UCL gene discovery raises hope of longer human lifespan

New study discovers that a group of genes that play an essential role in building components of our cells can also impact human lifespan.

A new study led by UCL researchers has demonstrated a group of genes that have previously been found to extend lifespan in small organisms, such as making fruit flies live 10% longer, also have a link to human lifespan. The study’s findings are published in a new Genome Research paper.

Longevity.Technology: Age-related diseases are influenced by genetic variation and so is aging itself; scientists are well aware that genetic manipulation can extend lifespan in small organisms (fruit flies, roundworms), but lifespan-extending genes have not been consistently associated with human longevity and science is working hard to overcome this translation obstacle. In addition, targeting the genetic roots of aging diseases could ease comorbidity and improve healthspan as we age. 
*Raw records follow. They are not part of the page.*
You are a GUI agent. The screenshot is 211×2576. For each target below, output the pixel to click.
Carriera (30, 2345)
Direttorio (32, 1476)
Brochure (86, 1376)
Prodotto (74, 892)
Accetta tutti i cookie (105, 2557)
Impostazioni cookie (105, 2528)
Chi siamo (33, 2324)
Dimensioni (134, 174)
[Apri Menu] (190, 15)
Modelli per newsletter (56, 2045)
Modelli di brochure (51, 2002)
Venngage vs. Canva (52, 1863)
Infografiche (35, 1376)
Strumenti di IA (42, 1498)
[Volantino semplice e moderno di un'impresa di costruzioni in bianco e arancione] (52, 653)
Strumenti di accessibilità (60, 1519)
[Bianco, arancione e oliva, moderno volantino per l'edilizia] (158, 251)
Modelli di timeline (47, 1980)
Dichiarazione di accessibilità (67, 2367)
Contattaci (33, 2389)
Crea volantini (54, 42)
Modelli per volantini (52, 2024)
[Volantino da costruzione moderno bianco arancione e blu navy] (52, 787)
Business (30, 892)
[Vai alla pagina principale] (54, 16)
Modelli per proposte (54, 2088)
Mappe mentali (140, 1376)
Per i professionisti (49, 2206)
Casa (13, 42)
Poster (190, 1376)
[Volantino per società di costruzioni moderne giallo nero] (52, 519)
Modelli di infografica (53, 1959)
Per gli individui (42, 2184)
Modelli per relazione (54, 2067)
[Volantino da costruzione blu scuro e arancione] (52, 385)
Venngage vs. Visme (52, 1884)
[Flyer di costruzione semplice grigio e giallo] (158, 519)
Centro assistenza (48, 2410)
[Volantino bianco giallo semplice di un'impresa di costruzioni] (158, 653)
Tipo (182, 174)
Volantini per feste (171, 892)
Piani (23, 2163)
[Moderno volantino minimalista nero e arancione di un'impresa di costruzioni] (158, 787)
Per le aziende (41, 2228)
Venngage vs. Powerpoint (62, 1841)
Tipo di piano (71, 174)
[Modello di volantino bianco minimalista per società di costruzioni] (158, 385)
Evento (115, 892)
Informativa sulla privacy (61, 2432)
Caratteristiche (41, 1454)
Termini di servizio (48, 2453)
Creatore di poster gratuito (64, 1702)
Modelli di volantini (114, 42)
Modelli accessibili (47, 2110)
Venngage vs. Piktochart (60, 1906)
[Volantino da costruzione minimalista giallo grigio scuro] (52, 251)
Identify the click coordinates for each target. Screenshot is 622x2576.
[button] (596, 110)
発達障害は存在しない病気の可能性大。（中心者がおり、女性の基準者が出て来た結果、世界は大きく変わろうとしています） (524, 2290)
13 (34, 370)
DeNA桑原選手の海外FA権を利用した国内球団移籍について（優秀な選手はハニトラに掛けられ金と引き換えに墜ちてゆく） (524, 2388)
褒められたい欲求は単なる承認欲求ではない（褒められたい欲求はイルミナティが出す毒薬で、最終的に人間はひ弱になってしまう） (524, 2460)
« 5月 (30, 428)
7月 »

Co-lead author Dr Nazif Alic (UCL Institute of Healthy Ageing) said: “We have already seen from extensive previous research that inhibiting certain genes involved in making proteins in our cells, can extend lifespan in model organisms such as yeast, worms and flies.

However, in humans, loss of function in these genes has been seen to cause diseases, such as developmental disorders known as ribosomopathies.

“Here, we have found that inhibiting these genes may also increase longevity in people, perhaps because they are most useful early in life before causing problems in late life [1].”

Genes are involved in the protein synthetic machinery of our cells, which is essential for life, but the researchers say it may be that we do not need as much of the effects of the genes in the study late in life. These genes appear to be an example of antagonistic pleiotropy – genes that shorten our lives are selected for by the evolutionary process because they are of benefit in early life and through our child-bearing years. The fact that they might contribute to a shortened lifespan is moot because the genes themselves have already been passed on through reproduction.

The UCL research team reviewed genetic data from previous studies involving 11,262 people who had lived an exceptionally long life, to an age above the 90th percentile of their cohort and discovered that people with reduced activity of certain genes were more likely to live very long lives. The genes are linked to two RNA polymerase enzymes (Pols) that transcribe ribosomal and transfer RNAs, namely Pol I and Pol III, as well as the expression of ribosomal protein genes [2].

The researchers found evidence that the effects of the studied genes were linked to their expression in specific organs, including abdominal fat, liver and skeletal muscle; they also found that the effect on longevity went beyond just associations with any specific age-related diseases.

The findings add to the evidence that drugs such as rapamycin, an immune regulator which acts to inhibit Pol III, may be helpful to promote healthy lifespan, although Dr Alic advised against taking rapamycin in an attempt to prolong life until further research is completed.

“There are known and suspected side effects,” he said. “I would wait until trials suitable for specific conditions have shown benefit and are implemented in the clinic or in the population. There are also very safe and simple ways to stay healthy, such as exercise and diet, and remaining physically, mentally and socially engaged as we age – we should not underestimate those benefits [3].”

Professor Karoline Kuchenbaecker (UCL Genetics Institute) said: “Ageing research in model organisms, such as flies, and in humans are often separate efforts. Here we are trying to change this. In flies we can experimentally manipulate ageing genes and investigate mechanisms. But ultimately, we want to understand how ageing works in humans. Bringing the two fields together using methods such as Mendelian Randomisation has the potential to overcome the limitations of both fields [1].”